▶ **Fragmento**:
- - - - - - -
María, después del anuncio del ángel, se dirige presurosa desde Nazaret a Ain-Karim. Sorprende y cautiva que una muchacha como ella, de catorce o quince años, tome tan resueltamente esta decisión y recorra -sin duda, en alguna caravana- los 150 kilómetros que separan estas dos pequeñas aldeas. Resulta fácil y enternecedor, al mismo tiempo, acompañar a María en este largo camino. Acompañarla por fuera y, sobre todo, por dentro. En su silencio contemplativo, en su actitud de adoración perpetua, en su estremecimiento interior, sin poder ya salir de su asombro; pero, a la vez, con un incontenible deseo de servir a su anciana prima en los quehaceres de su ya próxima maternidad. La contemplación más extática y profunda no la distrae del espíritu de servicio, y el servicio más atento y delicado no la apartan ni un instante de su estado de contemplación amorosa.
En María, el nuevo testamento visita al antiguo; la joven, a la anciana; la virgen, a la estéril; el salvador, al precursor; el maestro, al discípulo; la luz, al testigo de la luz. En María y desde María, Jesús lleva y comunica los dones y tesoros del reino: El don del Espíritu, que santifica a Juan y que llena a Isabel, el don de la alegría mesiánica. Y María lleva y comunica a Jesús, que es el salvador y la salvación, fuente y raíz de todos los demás dones salvíficos.
María es, desde ese momento, y ya para siempre, causa de nuestra alegría. Lo que entonces hizo, lo sigue haciendo ininterrumpidamente. Y, en sus visitas, comunica los mismos dones que comunicó cuando visitó a Isabel.
- - - - - - -
▶ **Datos analizados**:
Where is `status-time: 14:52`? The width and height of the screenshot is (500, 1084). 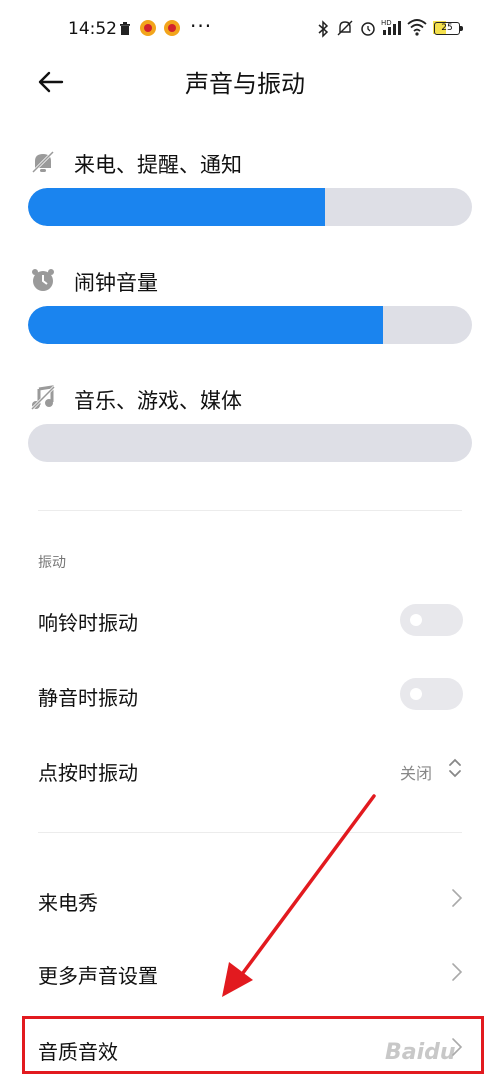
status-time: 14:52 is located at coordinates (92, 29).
- - - - - - -
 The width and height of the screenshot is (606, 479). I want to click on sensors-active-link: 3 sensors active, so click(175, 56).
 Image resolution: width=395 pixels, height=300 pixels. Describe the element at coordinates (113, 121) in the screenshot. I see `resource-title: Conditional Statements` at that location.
- - - - - - -
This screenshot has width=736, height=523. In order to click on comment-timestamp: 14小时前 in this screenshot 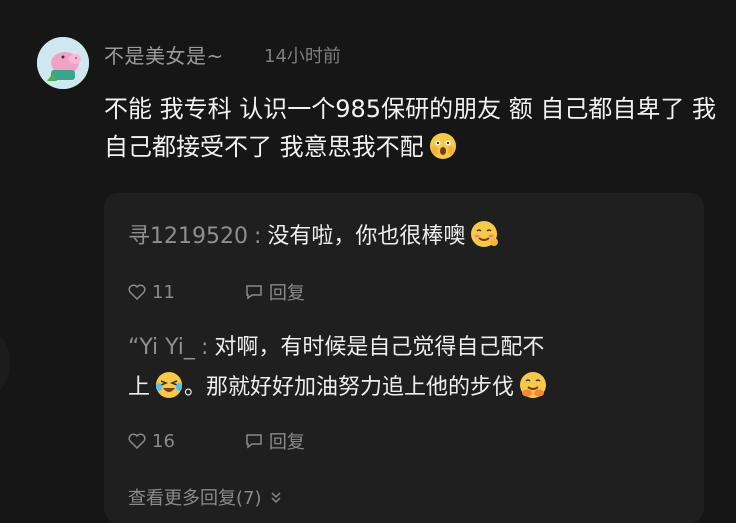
- - - - - - -
▶ **Consigna 1**:
Copia de nuevo el tramo del fragmento sobre la visita de María desde "María, después del" hasta "de contemplación amorosa." y cambia "caravana" por "comitiva".
▶ **Consigna 2**:
Según el fragmento, ¿cuántos kilómetros separan Nazaret de Ain-Karim?

▶ **Solución 1**:
María, después del anuncio del ángel, se dirige presurosa desde Nazaret a Ain-Karim. Sorprende y cautiva que una muchacha como ella, de catorce o quince años, tome tan resueltamente esta decisión y recorra -sin duda, en alguna comitiva- los 150 kilómetros que separan estas dos pequeñas aldeas. Resulta fácil y enternecedor, al mismo tiempo, acompañar a María en este largo camino. Acompañarla por fuera y, sobre todo, por dentro. En su silencio contemplativo, en su actitud de adoración perpetua, en su estremecimiento interior, sin poder ya salir de su asombro; pero, a la vez, con un incontenible deseo de servir a su anciana prima en los quehaceres de su ya próxima maternidad. La contemplación más extática y profunda no la distrae del espíritu de servicio, y el servicio más atento y delicado no la apartan ni un instante de su estado de contemplación amorosa.

▶ **Solución 2**:
150 kilómetros.